不感症になってる典型的な馬鹿は実在しているのである。というか、これが普通なのだと思う。(一応言っておくと、もちろん自作自演じゃないし自分の主張にピッタリの馬鹿を探し回っていたわけではなくて、状況把握の為たまたま開いたスレの最新50で見つけました)。
私はこれはそう簡単には収束しないと予想している。その理由は、「Winnyウィルス」という理解によって、多くのWinnyユーザが不感症になっているからだ。「また例の奴の変種が出ただけだろ」と考えて、「偽装実行ファイルをクリックしなければ安全」と考えるユーザが多いのではないかと思う。
それでこのまま行くと、改変版や新たな脆弱性で事態がさらに混迷し、何か予想外の事態が起きて、なしくずし的に規制が行なわれてしまうと思う。
これがWinnyだけで済めば,もしかしたら望ましい結果をもたらすかもしれない。しかし,プロバイダが特定のアプリケーションをインターネットから排除できるという道筋を作ってしまうことになる。規制が一層強化される危険性をもたらす結果となるだろう。
私としては、せめて、次のことを主張したい。
法律は制定時に想定されていた事態に対応するもので、これは法律で対応できるものではない。そういう場合には、民主的な手続きが必要であるが、その為の時間もないしシステムもない。

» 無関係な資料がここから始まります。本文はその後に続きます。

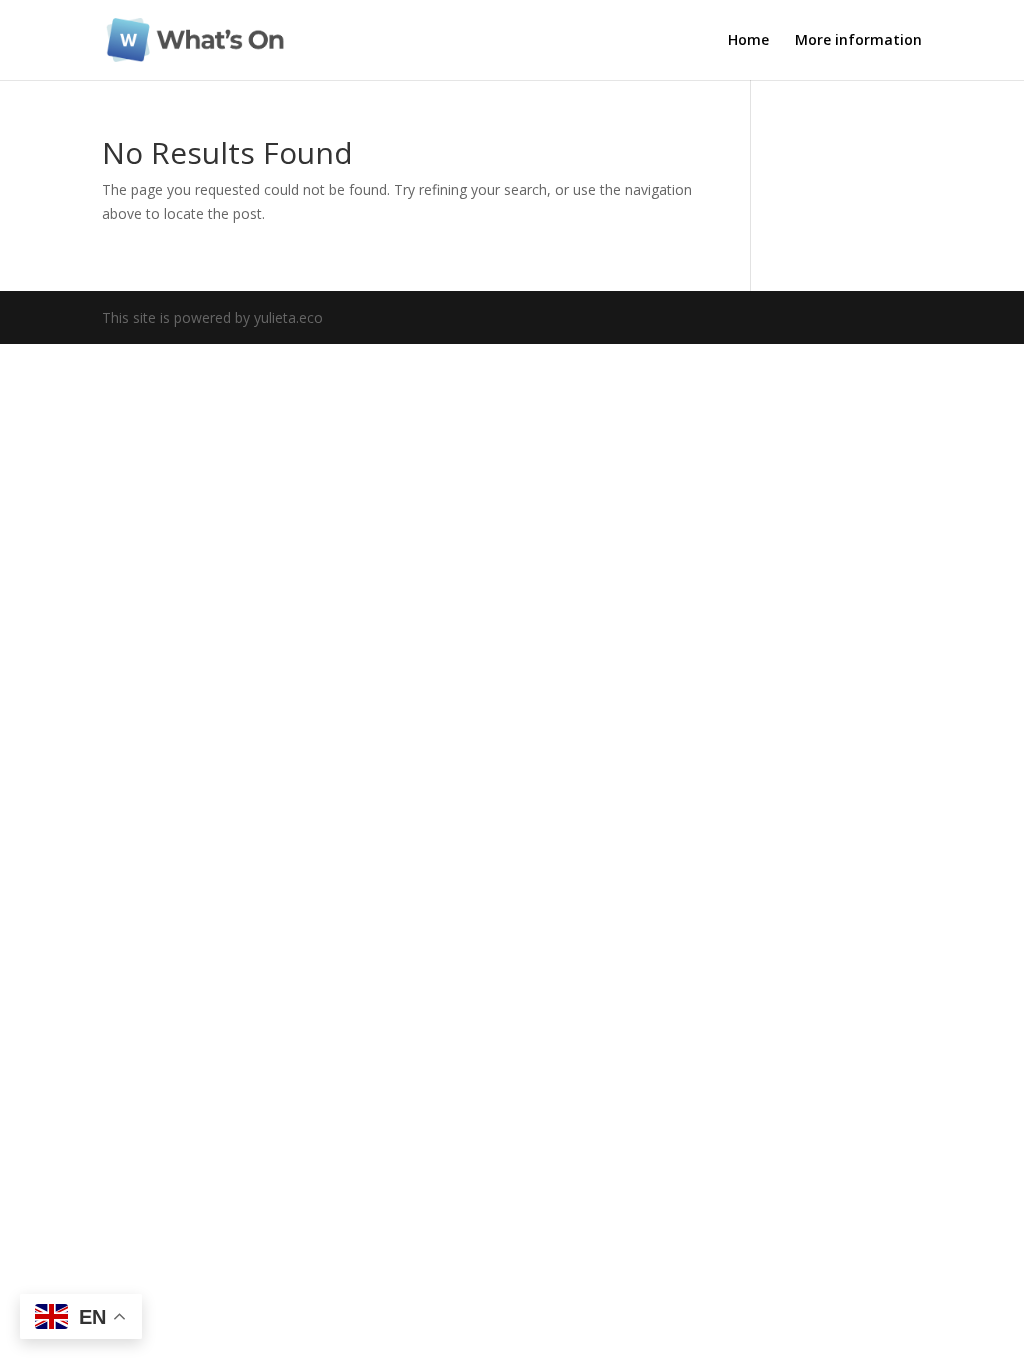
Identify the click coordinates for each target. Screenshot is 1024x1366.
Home (748, 41)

従って、事態を収集させるために、何らかの超法規的措置が必要になるはずだ。もちろん、それは無理な法解釈で正当化されるだろうが、内実は超法規的措置が発動することは間違いない。
せめて、その措置の責任者を明確にすべきである。
そして、その責任者は事後的に評価を受けるべきである。
それを前例とすべきである。
ネットは社会のインフラとなっていて、参加者の合意と同時に、技術的な合理性の元で運用されることを必要とする。それは単なる民主的手続きにはそぐわない。今回のWinnyの問題は典型例だが、特殊なケースではないと思う。新しい予想外の事態に対応して、強権によって上から事態を収拾する組織はいろいろな形で必要とされる。ネットの技術革新は、常に異端による異端的ソリューションを産み出し続け、そのうちいくつかは、Winnyのように法的グレーゾーンにあり専門分野のはざまにあり社会的影響の大きなものになるだろう。
だから、そういう組織の責任者が顔を出すことと、事後的に評価されることを前例とすべきであり、できるならば、それを早急に法制化、システム化すべきである。
「次のWinnyに備える」のではなく、「次の『Winnyのような予想不可能な事態』に備える」べきである。